Sphere – A part of your prescription. The sphere number denotes the strength of the lens in diopters.

Temple length – The length of the arm of the frame running from the hinge to the end that wraps behind your ear in Millimeters.

Transitions Lenses – Photochromic lenses that transition from clear to dark in the presence of ultraviolet light and block 100% of harmful UV rays. Innovative photochromic technologies have produced unparalleled lens performance in nearly every lens design and material, including shatter-resistant lenses, bifocals, trifocals, progressives, and standard and high index materials.

Trifocal – Corrective eyewear lenses containing regions with three distinct optical powers. The three standard regions are distance at the top, intermediate in the middle and reading towards the bottom of the lens.

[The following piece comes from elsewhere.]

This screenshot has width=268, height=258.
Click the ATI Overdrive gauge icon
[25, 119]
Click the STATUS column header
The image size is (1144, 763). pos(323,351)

Trivex lenses -Trivex lens material lets you prescribe a single, thin lens with the qualities of many. This revolutionary material combines the key lens attributes while offering superior optics. Only the finest lenses provide such tri-performance — superior optics, impact resistance and ultra light weight.

Ultraviolet (UV) radiation – Invisible to the eye, prolonged exposure to solar UV radiation may result in acute and chronic health effects to the eyes. UVC rays are the highest energy, most dangerous type of ultraviolet light and your eyewear should offer UV protection.

UV Filter – A lens coating, either on or embedded in the lens, that filters UV radiation.

Visible Light – The part of the light spectrum that the eye recognizes as color. The eye can be protected from excessive amounts of visible light through protective eyewear.

Wrap Frame – A frame that wraps around your face. Wrap around sun glasses are popular.